I am trying fastai2 with tabular data. I am trying to follow closely examples from the notebooks but with my data. It was working with v1 but using the exact same data I am getting errors in v2.
Here is my code:
group = df.groupby(['StoreID', 'QuestionID'], observed=True)
# Take the last question from the group for groups larger than 1
valid_indexes = group.tail(1)[(group.size() > 1).values].index
splits = IndexSplitter(valid_indexes.tolist())(range_of(df))
to = TabularPandas(df, procs, cat_names, cont_names, y_names=dep_var, splits=splits)
dls = to.dataloaders(bs=64)
But then I get the following error on the last line:
Could not do one pass in your dataloader, there is something wrong in it
Any easy way to investigate what is wrong with the dataloader?
Thank you for the quick response. I get the following exception when calling show_batch()
---------------------------------------------------------------------------
ValueError Traceback (most recent call last)
<ipython-input-22-90634fcc3c9e> in <module>
----> 1 dls.show_batch()
c:\work\ml\fastai2\fastai2\data\core.py in show_batch(self, b, max_n, ctxs, show, **kwargs)
88
89 def show_batch(self, b=None, max_n=9, ctxs=None, show=True, **kwargs):
---> 90 if b is None: b = self.one_batch()
91 if not show: return self._pre_show_batch(b, max_n=max_n)
92 show_batch(*self._pre_show_batch(b, max_n=max_n), ctxs=ctxs, max_n=max_n, **kwargs)
c:\work\ml\fastai2\fastai2\data\load.py in one_batch(self)
128 def one_batch(self):
129 if self.n is not None and len(self)==0: raise ValueError(f'This DataLoader does not contain any batches')
--> 130 with self.fake_l.no_multiproc(): res = first(self)

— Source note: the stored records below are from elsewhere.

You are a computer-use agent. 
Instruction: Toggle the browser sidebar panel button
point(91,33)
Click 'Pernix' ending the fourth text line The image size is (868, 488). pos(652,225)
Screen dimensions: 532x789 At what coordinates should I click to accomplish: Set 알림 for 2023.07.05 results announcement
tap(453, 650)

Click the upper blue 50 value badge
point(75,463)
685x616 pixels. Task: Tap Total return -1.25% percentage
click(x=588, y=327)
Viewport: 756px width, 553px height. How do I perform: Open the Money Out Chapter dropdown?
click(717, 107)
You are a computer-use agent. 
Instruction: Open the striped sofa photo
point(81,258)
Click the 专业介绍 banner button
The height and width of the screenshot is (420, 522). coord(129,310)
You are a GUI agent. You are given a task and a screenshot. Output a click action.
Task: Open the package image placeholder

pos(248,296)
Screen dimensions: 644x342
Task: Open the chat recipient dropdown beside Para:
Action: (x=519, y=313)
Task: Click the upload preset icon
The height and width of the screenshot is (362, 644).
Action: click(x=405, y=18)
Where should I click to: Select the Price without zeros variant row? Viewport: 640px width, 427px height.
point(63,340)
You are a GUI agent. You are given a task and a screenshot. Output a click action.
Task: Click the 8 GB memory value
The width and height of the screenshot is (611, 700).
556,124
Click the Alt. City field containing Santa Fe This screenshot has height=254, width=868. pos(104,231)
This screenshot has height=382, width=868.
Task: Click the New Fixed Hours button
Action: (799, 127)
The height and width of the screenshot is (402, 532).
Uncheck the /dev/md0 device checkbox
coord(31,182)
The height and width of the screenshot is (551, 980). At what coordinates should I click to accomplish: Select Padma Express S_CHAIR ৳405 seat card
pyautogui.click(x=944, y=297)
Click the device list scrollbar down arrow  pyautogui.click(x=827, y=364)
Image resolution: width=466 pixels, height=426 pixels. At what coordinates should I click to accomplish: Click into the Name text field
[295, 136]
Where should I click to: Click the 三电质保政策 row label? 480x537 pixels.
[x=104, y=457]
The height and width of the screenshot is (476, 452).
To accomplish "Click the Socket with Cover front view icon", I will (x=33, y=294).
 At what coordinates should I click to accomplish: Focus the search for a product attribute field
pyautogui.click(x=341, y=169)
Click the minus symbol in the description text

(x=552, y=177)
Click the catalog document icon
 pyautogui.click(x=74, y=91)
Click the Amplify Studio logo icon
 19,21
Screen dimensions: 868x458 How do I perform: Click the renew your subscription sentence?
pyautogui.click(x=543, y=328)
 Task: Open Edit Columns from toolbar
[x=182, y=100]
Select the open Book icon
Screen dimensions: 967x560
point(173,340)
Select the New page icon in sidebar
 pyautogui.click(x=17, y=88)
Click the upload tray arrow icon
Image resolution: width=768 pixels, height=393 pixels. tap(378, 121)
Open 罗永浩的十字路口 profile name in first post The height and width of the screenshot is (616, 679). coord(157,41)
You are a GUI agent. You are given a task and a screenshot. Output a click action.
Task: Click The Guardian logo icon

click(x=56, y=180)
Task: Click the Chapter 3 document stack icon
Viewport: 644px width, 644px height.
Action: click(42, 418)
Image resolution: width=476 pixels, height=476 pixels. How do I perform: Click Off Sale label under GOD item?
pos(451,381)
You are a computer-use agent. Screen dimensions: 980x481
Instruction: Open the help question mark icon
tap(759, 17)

131 if hasattr(self, 'it'): delattr(self, 'it')
132 return res
~\Anaconda3\envs\fastai2\lib\site-packages\fastcore\utils.py in first(x)
174 def first(x):
175 "First element of `x`, or None if missing"
--> 176 try: return next(iter(x))
177 except StopIteration: return None
178
c:\work\ml\fastai2\fastai2\data\load.py in __iter__(self)
95 self.randomize()
96 self.before_iter()
---> 97 for b in _loaders[self.fake_l.num_workers==0](self.fake_l):
98 if self.device is not None: b = to_device(b, self.device)
99 yield self.after_batch(b)
~\Anaconda3\envs\fastai2\lib\site-packages\torch\utils\data\dataloader.py in __next__(self)
343
344 def __next__(self):
--> 345 data = self._next_data()
346 self._num_yielded += 1
347 if self._dataset_kind == _DatasetKind.Iterable and \
~\Anaconda3\envs\fastai2\lib\site-packages\torch\utils\data\dataloader.py in _next_data(self)
383 def _next_data(self):
384 index = self._next_index() # may raise StopIteration
--> 385 data = self._dataset_fetcher.fetch(index) # may raise StopIteration
386 if self._pin_memory:
387 data = _utils.pin_memory.pin_memory(data)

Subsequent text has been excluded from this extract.